• What you are asked to do
Give the entries below as a numbered list, leaving out the blank lines.

_ _ _ _ _ _ _

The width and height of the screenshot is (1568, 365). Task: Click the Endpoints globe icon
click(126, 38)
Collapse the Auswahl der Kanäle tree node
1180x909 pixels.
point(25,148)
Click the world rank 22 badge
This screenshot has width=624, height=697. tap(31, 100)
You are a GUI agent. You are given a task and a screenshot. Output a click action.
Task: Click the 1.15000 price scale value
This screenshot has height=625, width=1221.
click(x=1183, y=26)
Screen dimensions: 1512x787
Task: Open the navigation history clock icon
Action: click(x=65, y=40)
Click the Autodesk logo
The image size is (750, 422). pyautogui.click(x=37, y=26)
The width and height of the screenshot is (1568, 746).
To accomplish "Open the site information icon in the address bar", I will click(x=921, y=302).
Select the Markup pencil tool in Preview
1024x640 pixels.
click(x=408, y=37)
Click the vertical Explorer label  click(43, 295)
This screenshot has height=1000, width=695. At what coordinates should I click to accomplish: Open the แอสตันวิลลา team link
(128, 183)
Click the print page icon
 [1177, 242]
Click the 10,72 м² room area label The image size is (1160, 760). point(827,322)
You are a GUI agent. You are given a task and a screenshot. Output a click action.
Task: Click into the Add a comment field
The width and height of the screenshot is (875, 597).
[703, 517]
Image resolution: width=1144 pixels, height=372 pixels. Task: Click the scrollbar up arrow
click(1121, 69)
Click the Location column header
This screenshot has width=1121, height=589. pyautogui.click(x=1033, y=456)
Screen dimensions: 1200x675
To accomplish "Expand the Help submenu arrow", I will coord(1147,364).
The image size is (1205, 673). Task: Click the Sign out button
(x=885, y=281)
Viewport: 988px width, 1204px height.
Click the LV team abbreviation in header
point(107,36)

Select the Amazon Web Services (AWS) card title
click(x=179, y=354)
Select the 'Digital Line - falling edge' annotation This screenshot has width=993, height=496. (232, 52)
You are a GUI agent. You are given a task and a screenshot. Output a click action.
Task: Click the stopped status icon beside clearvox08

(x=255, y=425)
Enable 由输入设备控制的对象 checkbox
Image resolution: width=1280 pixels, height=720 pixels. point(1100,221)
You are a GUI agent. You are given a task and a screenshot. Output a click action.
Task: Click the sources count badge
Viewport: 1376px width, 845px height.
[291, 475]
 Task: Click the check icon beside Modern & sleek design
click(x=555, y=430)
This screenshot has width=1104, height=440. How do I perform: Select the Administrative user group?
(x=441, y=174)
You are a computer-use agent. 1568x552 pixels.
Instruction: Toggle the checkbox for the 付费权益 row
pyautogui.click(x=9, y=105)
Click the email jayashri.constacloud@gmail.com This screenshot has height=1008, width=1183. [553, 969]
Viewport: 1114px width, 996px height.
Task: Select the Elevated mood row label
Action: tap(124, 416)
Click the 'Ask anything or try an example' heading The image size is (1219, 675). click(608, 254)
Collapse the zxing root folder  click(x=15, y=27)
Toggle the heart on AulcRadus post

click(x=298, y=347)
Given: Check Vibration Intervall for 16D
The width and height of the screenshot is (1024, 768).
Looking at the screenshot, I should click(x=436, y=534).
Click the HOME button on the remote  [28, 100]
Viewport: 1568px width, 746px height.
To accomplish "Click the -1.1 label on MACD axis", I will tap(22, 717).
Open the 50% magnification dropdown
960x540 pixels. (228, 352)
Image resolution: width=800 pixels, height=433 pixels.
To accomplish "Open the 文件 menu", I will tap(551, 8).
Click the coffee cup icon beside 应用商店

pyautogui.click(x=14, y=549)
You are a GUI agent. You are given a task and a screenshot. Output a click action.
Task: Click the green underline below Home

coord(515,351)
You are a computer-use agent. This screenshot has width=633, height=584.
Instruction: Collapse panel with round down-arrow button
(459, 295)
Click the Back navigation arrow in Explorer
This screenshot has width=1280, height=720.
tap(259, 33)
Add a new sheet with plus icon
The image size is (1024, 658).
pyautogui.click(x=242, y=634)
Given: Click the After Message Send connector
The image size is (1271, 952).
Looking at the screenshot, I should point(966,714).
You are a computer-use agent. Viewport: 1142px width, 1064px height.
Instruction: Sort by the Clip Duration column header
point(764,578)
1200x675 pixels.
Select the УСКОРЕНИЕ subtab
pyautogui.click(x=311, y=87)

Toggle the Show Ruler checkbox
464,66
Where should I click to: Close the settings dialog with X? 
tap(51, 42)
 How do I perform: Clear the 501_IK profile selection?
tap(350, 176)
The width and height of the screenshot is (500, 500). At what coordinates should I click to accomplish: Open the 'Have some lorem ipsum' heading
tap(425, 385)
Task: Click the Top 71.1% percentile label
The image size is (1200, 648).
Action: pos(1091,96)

_ _ _ _ _ _ _

• Exercise response
1. The width and height of the screenshot is (1568, 365). Task: Click the Endpoints globe icon
2. click(126, 38)
3. Collapse the Auswahl der Kanäle tree node
4. 1180x909 pixels.
5. point(25,148)
6. Click the world rank 22 badge
7. This screenshot has width=624, height=697. tap(31, 100)
8. You are a GUI agent. You are given a task and a screenshot. Output a click action.
9. Task: Click the 1.15000 price scale value
10. This screenshot has height=625, width=1221.
11. click(x=1183, y=26)
12. Screen dimensions: 1512x787
13. Task: Open the navigation history clock icon
14. Action: click(x=65, y=40)
15. Click the Autodesk logo
16. The image size is (750, 422). pyautogui.click(x=37, y=26)
17. The width and height of the screenshot is (1568, 746).
18. To accomplish "Open the site information icon in the address bar", I will click(x=921, y=302).
19. Select the Markup pencil tool in Preview
20. 1024x640 pixels.
21. click(x=408, y=37)
22. Click the vertical Explorer label  click(43, 295)
23. This screenshot has height=1000, width=695. At what coordinates should I click to accomplish: Open the แอสตันวิลลา team link
24. (128, 183)
25. Click the print page icon
26.  [1177, 242]
27. Click the 10,72 м² room area label The image size is (1160, 760). point(827,322)
28. You are a GUI agent. You are given a task and a screenshot. Output a click action.
29. Task: Click into the Add a comment field
30. The width and height of the screenshot is (875, 597).
31. [703, 517]
32. Image resolution: width=1144 pixels, height=372 pixels. Task: Click the scrollbar up arrow
33. click(1121, 69)
34. Click the Location column header
35. This screenshot has width=1121, height=589. pyautogui.click(x=1033, y=456)
36. Screen dimensions: 1200x675
37. To accomplish "Expand the Help submenu arrow", I will coord(1147,364).
38. The image size is (1205, 673). Task: Click the Sign out button
39. (x=885, y=281)
40. Viewport: 988px width, 1204px height.
41. Click the LV team abbreviation in header
42. point(107,36)
43. Select the Amazon Web Services (AWS) card title
44. click(x=179, y=354)
45. Select the 'Digital Line - falling edge' annotation This screenshot has width=993, height=496. (232, 52)
46. You are a GUI agent. You are given a task and a screenshot. Output a click action.
47. Task: Click the stopped status icon beside clearvox08
48. (x=255, y=425)
49. Enable 由输入设备控制的对象 checkbox
50. Image resolution: width=1280 pixels, height=720 pixels. point(1100,221)
51. You are a GUI agent. You are given a task and a screenshot. Output a click action.
52. Task: Click the sources count badge
53. Viewport: 1376px width, 845px height.
54. [291, 475]
55.  Task: Click the check icon beside Modern & sleek design
56. click(x=555, y=430)
57. This screenshot has width=1104, height=440. How do I perform: Select the Administrative user group?
58. (x=441, y=174)
59. You are a computer-use agent. 1568x552 pixels.
60. Instruction: Toggle the checkbox for the 付费权益 row
61. pyautogui.click(x=9, y=105)
62. Click the email jayashri.constacloud@gmail.com This screenshot has height=1008, width=1183. [553, 969]
63. Viewport: 1114px width, 996px height.
64. Task: Select the Elevated mood row label
65. Action: tap(124, 416)
66. Click the 'Ask anything or try an example' heading The image size is (1219, 675). click(608, 254)
67. Collapse the zxing root folder  click(x=15, y=27)
68. Toggle the heart on AulcRadus post
69. click(x=298, y=347)
70. Given: Check Vibration Intervall for 16D
71. The width and height of the screenshot is (1024, 768).
72. Looking at the screenshot, I should click(x=436, y=534).
73. Click the HOME button on the remote  [28, 100]
74. Viewport: 1568px width, 746px height.
75. To accomplish "Click the -1.1 label on MACD axis", I will tap(22, 717).
76. Open the 50% magnification dropdown
77. 960x540 pixels. (228, 352)
78. Image resolution: width=800 pixels, height=433 pixels.
79. To accomplish "Open the 文件 menu", I will tap(551, 8).
80. Click the coffee cup icon beside 应用商店
81. pyautogui.click(x=14, y=549)
82. You are a GUI agent. You are given a task and a screenshot. Output a click action.
83. Task: Click the green underline below Home
84. coord(515,351)
85. You are a computer-use agent. This screenshot has width=633, height=584.
86. Instruction: Collapse panel with round down-arrow button
87. (459, 295)
88. Click the Back navigation arrow in Explorer
89. This screenshot has width=1280, height=720.
90. tap(259, 33)
91. Add a new sheet with plus icon
92. The image size is (1024, 658).
93. pyautogui.click(x=242, y=634)
94. Given: Click the After Message Send connector
95. The image size is (1271, 952).
96. Looking at the screenshot, I should point(966,714).
97. You are a computer-use agent. Viewport: 1142px width, 1064px height.
98. Instruction: Sort by the Clip Duration column header
99. point(764,578)
100. 1200x675 pixels.
101. Select the УСКОРЕНИЕ subtab
102. pyautogui.click(x=311, y=87)
103. Toggle the Show Ruler checkbox
104. 464,66
105. Where should I click to: Close the settings dialog with X? 
106. tap(51, 42)
107.  How do I perform: Clear the 501_IK profile selection?
108. tap(350, 176)
109. The width and height of the screenshot is (500, 500). At what coordinates should I click to accomplish: Open the 'Have some lorem ipsum' heading
110. tap(425, 385)
111. Task: Click the Top 71.1% percentile label
112. The image size is (1200, 648).
113. Action: pos(1091,96)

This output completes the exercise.